Listening to non-traditional students and providing support services to meet their needs are success factors for online learning.

Linda Thor

Rio Salado College President Linda Thor:
“We are focused on access, affordability,
convenience, and flexibility.”

When Linda Thor was a graduate student, working full-time and caring for her family, she promised herself that if she ever became a college president, she would make it easier for non-traditional students who must juggle school, work, and family to be successful in higher education. Now, she’s president of Rio Salado College (AZ), a noncampus college that is the second largest of the 10 schools in the Maricopa Community College District (AZ), serving some 45,000 credit and 15,000 non-credit students each year with more than 425 online courses; 50 customized partnerships with business, industry, and government agencies; and 46 dual enrollment programs in high schools. We asked Thor about Rio Salado’s approach to serving the non-traditional student.

You call Rio Salado ‘the college within everyone’s reach.’ What is your approach to making that so?

Rio Salado was founded in 1978 as a college without walls. We were never intended to have a traditional campus; rather, we were meant to take education out into the community, as a distance learning college. Although we do have an assortment of small service centers at various places around the county, and the technology we use has changed over the years, we have stayed true to being a non-campus college.

We are focused on access, affordability, convenience, and flexibility. Most of our students are working adults. Something that’s quite unique about us is that “semesters” are virtually meaningless to us; we are truly a year-round college, and the vast majority of our online courses start every two weeks. So, the longest that a student would have to wait to start a class with us is 14 days. Gone is the structure of the fall start, the spring start, and the summer session.

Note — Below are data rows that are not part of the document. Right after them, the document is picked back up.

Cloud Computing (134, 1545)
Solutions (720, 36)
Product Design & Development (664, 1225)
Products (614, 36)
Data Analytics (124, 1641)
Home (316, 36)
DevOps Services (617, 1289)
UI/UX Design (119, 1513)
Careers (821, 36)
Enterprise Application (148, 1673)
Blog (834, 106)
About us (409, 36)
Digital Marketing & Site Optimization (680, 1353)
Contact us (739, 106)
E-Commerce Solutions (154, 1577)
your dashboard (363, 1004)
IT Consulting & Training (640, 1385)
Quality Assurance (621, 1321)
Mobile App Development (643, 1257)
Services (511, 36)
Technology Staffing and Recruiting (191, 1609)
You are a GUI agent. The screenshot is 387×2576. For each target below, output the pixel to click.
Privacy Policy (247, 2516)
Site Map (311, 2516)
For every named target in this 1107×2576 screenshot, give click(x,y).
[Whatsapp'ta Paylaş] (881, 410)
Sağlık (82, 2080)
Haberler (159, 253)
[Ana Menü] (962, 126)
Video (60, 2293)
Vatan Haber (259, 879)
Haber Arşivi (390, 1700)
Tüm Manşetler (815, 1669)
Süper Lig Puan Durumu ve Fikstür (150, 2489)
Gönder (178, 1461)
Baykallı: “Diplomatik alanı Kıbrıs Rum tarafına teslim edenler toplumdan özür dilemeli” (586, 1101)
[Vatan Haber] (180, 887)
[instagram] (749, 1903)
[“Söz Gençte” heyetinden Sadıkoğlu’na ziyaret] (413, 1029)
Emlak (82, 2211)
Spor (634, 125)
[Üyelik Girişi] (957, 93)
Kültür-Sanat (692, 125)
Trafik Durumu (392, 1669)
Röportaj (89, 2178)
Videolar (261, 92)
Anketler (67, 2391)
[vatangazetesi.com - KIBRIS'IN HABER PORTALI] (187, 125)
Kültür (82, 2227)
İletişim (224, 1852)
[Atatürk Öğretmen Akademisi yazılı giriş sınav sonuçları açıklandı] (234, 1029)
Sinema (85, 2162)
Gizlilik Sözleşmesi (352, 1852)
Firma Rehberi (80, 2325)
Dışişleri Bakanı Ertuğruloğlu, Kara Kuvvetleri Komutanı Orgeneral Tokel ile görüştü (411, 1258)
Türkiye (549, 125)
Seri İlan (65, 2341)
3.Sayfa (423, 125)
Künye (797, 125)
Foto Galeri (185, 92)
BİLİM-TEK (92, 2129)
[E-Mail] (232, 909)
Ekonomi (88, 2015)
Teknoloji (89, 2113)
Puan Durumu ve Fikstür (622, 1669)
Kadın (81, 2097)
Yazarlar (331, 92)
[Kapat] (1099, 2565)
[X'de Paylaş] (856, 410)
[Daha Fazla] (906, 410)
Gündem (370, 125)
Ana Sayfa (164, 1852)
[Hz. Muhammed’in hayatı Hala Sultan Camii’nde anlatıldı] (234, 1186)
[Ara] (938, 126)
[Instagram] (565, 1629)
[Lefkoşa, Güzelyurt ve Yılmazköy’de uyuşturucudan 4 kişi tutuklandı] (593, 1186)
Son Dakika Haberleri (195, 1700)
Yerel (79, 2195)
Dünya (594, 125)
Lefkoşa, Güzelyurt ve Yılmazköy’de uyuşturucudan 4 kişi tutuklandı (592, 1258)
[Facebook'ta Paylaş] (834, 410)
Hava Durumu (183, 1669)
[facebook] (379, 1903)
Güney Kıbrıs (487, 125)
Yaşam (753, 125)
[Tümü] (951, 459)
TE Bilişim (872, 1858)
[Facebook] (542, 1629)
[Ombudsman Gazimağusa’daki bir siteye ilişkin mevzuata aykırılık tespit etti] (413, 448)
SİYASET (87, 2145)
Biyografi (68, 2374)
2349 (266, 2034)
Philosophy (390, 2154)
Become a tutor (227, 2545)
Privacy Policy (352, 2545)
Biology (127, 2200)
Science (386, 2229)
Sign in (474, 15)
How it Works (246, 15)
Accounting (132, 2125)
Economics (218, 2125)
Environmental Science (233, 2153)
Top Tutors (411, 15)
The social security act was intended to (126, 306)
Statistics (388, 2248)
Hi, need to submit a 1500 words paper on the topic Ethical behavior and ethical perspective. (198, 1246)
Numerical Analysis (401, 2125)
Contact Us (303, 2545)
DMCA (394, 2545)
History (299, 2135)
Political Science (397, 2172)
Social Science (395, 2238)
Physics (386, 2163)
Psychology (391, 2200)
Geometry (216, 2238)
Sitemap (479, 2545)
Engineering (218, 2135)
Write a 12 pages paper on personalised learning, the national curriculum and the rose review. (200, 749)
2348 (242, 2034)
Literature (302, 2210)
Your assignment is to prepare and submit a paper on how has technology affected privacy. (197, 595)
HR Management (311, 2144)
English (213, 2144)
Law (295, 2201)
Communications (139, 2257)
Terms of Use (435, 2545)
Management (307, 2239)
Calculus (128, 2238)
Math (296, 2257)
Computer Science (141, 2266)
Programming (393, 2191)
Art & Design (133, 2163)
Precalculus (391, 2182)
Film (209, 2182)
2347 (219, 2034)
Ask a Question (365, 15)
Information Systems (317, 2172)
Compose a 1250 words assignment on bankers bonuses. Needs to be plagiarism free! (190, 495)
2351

And we use an asynchronous model, so students move through courses at their own pace.

Along with offering full degrees and certificates online, we also provide support services to students online and over the phone. Of course, someone could choose to access services in person. Though if someone were to visit our main administrative student services headquarters, he or she would quickly notice that we have no ability to accommodate lines—that’s because we never have any lines! Most students register, get academic advising, access the library, get tutoring, pursue financial aid, use the technical help desk or the instructional help desk, and shop at the bookstore remotely. All of that is available to students online and over the phone.

Who are your students, and what are their technology expectations?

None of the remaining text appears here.